Anyone who browses this blog regularly is probably right about now thinking, “Not another frigging Brian Moore novel.” Perhaps I am overstating his importance? But if you don’t believe me, I’m not the only one getting excited about his output. Try the blog of Lizzy Siddal, a recent Moore convert, and her second blog set up solely to celebrate yer man’s oeuvre, irresistibly titled The Moore the Merrier. Also there’s a thread dedicated to him on book forum Palimpsest, admittedly begun by me, but picked up with enthusiasm (like his books) by many others. And his first novel has featured in an extensive book group discussion there, and the title which is the subject of this post is this month’s book group read.
Moore is often celebrated for his portrayal of female characters, particularly in his 1953 debut The Lonely Passion of Judith Hearne, and his 1976 Booker shortlisted novel The Doctor’s Wife. But his sixth novel I am Mary Dunne  is the first which the narrative is an uninterrupted internal monologue by a woman. As a result it has greater unity than some of his earlier books, but is less strongly plot driven.
Mary sets out her stall clearly on page one: she believes “we are what we remember,” which immediately put me in mind of James Salter’s comment on his masterpiece Light Years, “It was to be a book of pure recall … There was a line of Jean Renoir’s that struck me: the only things that are important in life are those that you remember. That was the key.” But Moore is not a stylist like Salter, and his character’s concerns are self-consciously ‘smaller’.
She was born Mary Dunne in Canada but has been married three times, and has been Phelan, Bell and now Lavery, a New Yorker. Little wonder then that at the beginning of the book, Mary momentarily forgets her name. The rest of the book describes the events of the rest of that day, cut with the background which she believes brought her to where, and who, she is.

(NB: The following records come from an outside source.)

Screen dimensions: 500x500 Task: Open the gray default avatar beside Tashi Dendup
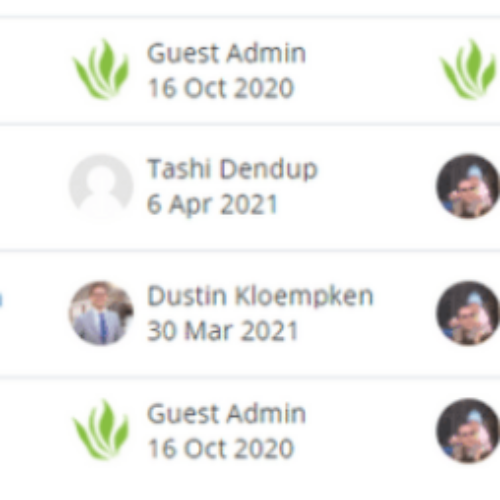(101, 186)
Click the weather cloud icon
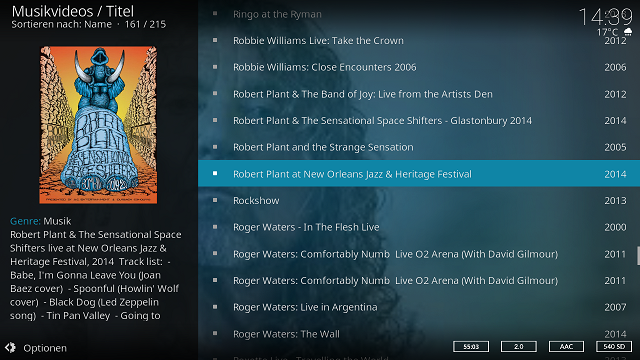 (628, 32)
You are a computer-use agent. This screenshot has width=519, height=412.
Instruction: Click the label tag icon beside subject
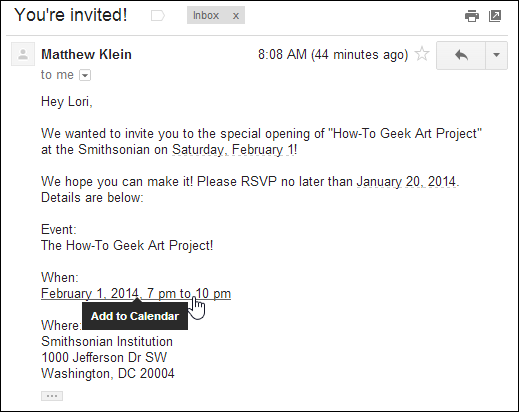pyautogui.click(x=158, y=15)
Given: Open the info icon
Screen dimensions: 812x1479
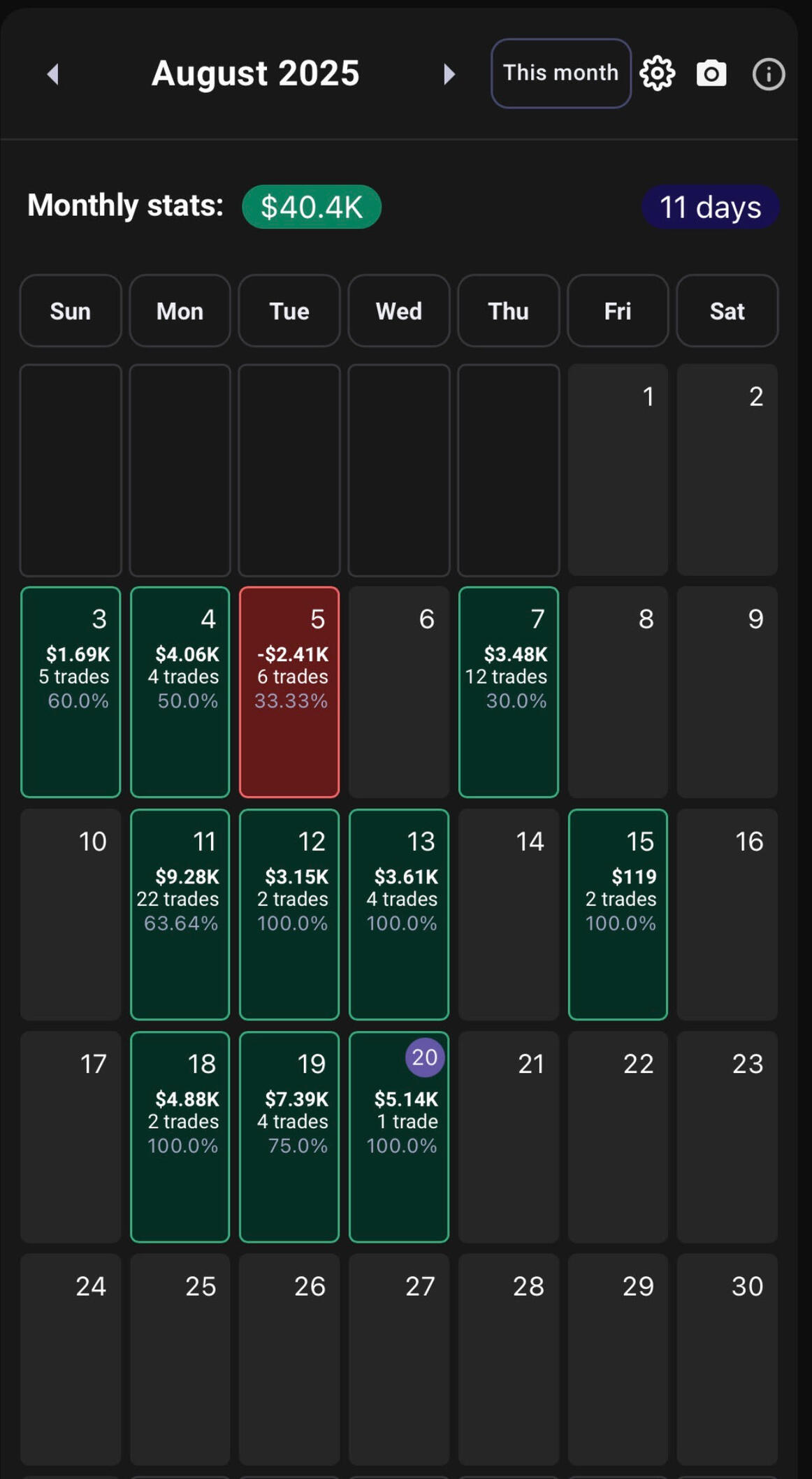Looking at the screenshot, I should coord(768,73).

Perhaps part of my uncertainty about who I am these days is because, living with Terence, I am introduced to everybody as Mrs Terence Lavery. ‘You mean the Terence Lavery, the British playwright, that one?’ Yes, that one. When Terence and I meet new people, eyes go to him. If I start talking to a stranger at a party and Terence comes up, I find I may as well forget whatever it was I was saying. Oh, I suppose men still look at me, but with this difference. When they hear who I am they at once ask if Terence is with me and what he’s doing these days. Then we talk about Terence.
Her husband is a playwright and Mary, symbolically enough, is an actress, but starved of good parts. She is haunted with guilt over the death of her second husband, ‘Hat’ Bell, which she fears had its seeds in her abandonment of him, just as she abandoned her first husband (“I seem condemned to relive those few days, to go over and over them in my mind so that now, with time and repetition, those events are a play of which I remember every line, stage direction, entrance and exit”).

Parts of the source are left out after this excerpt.